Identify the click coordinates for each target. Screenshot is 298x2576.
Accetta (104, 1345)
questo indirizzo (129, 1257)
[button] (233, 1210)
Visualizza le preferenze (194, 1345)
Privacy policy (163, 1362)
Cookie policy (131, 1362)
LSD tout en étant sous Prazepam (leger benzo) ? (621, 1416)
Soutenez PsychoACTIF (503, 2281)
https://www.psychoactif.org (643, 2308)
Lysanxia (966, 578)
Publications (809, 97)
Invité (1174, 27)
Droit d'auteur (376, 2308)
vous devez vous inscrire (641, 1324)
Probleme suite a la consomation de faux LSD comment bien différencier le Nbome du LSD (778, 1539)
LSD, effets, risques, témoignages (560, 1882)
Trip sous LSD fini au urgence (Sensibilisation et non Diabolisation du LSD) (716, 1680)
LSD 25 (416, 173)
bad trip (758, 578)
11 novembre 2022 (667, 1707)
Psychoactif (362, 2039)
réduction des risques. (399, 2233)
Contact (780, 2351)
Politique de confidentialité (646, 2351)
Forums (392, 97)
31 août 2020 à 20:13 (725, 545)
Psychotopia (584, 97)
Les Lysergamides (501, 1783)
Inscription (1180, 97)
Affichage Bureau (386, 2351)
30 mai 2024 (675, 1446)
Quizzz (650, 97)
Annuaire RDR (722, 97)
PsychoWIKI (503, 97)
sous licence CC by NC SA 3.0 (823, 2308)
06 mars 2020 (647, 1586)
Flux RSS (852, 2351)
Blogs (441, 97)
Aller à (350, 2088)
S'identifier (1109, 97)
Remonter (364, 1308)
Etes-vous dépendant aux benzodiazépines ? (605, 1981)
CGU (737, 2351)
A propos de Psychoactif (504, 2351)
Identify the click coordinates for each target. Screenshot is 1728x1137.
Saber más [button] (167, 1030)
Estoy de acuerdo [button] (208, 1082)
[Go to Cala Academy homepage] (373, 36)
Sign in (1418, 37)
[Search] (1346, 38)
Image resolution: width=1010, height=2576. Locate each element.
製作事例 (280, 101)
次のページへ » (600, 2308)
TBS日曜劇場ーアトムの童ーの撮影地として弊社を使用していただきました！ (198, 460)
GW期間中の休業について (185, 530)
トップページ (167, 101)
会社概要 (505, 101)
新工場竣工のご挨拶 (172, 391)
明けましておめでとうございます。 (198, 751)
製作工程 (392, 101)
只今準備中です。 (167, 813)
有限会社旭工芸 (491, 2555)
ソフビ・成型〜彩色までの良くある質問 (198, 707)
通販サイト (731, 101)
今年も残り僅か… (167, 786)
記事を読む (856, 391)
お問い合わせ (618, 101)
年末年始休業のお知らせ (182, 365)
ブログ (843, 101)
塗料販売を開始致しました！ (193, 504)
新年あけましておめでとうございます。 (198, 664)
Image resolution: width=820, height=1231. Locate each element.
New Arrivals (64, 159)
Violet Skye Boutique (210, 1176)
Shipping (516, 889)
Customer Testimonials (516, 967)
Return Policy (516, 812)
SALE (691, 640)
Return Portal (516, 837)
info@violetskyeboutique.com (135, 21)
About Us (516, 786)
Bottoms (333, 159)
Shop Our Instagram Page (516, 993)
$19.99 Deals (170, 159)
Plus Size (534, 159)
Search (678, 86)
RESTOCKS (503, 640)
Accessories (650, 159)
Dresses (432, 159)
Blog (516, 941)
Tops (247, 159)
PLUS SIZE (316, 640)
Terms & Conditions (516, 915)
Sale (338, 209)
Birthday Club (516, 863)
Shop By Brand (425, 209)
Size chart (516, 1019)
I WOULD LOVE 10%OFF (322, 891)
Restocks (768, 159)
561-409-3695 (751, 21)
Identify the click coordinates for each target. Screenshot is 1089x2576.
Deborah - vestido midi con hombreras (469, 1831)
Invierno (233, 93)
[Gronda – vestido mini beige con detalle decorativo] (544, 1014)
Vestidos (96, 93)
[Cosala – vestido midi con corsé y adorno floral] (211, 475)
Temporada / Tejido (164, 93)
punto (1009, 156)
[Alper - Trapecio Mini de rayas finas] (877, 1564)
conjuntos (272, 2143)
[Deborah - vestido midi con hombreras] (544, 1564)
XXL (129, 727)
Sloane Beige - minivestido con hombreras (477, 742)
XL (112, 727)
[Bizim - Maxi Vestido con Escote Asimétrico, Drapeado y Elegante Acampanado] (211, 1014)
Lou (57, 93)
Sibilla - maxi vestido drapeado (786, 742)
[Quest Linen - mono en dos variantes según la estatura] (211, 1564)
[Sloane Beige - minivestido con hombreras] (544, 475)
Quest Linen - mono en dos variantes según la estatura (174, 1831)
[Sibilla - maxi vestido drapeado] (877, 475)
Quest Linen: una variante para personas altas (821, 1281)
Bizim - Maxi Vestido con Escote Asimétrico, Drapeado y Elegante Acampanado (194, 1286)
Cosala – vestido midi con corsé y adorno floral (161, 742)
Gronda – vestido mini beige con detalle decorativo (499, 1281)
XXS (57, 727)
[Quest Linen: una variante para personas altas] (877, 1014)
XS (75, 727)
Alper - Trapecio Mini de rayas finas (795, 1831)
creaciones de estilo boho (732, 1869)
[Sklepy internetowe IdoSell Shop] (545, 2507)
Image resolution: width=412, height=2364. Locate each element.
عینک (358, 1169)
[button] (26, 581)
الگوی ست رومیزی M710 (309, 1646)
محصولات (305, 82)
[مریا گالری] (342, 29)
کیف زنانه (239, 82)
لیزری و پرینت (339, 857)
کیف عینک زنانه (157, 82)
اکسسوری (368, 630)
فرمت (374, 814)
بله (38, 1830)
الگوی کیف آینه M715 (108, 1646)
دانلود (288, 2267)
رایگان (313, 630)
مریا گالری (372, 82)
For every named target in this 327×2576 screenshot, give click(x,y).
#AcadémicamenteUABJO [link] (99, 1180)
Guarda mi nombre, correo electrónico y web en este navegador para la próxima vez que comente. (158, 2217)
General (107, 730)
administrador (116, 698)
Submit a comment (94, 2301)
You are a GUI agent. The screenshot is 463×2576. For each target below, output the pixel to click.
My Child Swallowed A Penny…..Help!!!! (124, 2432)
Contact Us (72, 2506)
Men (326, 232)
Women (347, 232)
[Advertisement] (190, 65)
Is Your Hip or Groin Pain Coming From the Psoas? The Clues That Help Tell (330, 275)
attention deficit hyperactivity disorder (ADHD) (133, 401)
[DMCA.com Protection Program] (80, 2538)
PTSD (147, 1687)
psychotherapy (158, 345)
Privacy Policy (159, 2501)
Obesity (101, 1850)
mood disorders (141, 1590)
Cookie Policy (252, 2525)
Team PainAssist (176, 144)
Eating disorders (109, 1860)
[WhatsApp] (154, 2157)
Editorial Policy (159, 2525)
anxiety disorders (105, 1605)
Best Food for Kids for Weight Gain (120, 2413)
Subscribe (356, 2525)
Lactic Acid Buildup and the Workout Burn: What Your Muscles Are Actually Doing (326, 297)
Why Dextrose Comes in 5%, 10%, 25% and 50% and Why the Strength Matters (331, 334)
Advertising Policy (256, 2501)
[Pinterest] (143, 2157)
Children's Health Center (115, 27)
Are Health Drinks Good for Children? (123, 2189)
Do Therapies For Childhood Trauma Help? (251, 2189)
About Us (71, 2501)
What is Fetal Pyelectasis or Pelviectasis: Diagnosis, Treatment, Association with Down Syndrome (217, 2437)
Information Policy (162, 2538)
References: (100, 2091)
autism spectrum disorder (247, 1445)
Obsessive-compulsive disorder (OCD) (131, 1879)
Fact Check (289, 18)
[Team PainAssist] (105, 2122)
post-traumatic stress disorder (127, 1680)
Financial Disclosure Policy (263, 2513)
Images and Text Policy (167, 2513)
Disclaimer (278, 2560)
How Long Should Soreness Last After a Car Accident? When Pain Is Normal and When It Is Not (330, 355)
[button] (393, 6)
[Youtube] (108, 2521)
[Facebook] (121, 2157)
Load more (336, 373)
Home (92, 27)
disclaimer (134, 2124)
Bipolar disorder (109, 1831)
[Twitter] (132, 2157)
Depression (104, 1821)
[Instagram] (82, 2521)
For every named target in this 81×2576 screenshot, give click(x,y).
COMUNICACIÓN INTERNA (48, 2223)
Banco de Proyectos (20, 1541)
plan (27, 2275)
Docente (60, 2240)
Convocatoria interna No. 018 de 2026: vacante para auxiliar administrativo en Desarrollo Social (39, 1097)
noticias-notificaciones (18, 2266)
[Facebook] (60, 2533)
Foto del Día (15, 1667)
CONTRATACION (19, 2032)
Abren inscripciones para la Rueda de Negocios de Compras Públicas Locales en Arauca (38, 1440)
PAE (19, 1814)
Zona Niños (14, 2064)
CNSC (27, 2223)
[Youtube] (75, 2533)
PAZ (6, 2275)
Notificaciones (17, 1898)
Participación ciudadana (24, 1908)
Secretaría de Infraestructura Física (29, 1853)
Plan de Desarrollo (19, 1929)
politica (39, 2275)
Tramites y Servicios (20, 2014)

**DIRECTIONS**
Output should match, line for line, the stretch of the material above from the line holding "Cookie policy (131, 1362)" through the line holding "vous devez vous inscrire (641, 1324)".

**RESULT OF THIS TASK**
Cookie policy (131, 1362)
LSD tout en étant sous Prazepam (leger benzo) ? (621, 1416)
Soutenez PsychoACTIF (503, 2281)
https://www.psychoactif.org (643, 2308)
Lysanxia (966, 578)
Publications (809, 97)
Invité (1174, 27)
Droit d'auteur (376, 2308)
vous devez vous inscrire (641, 1324)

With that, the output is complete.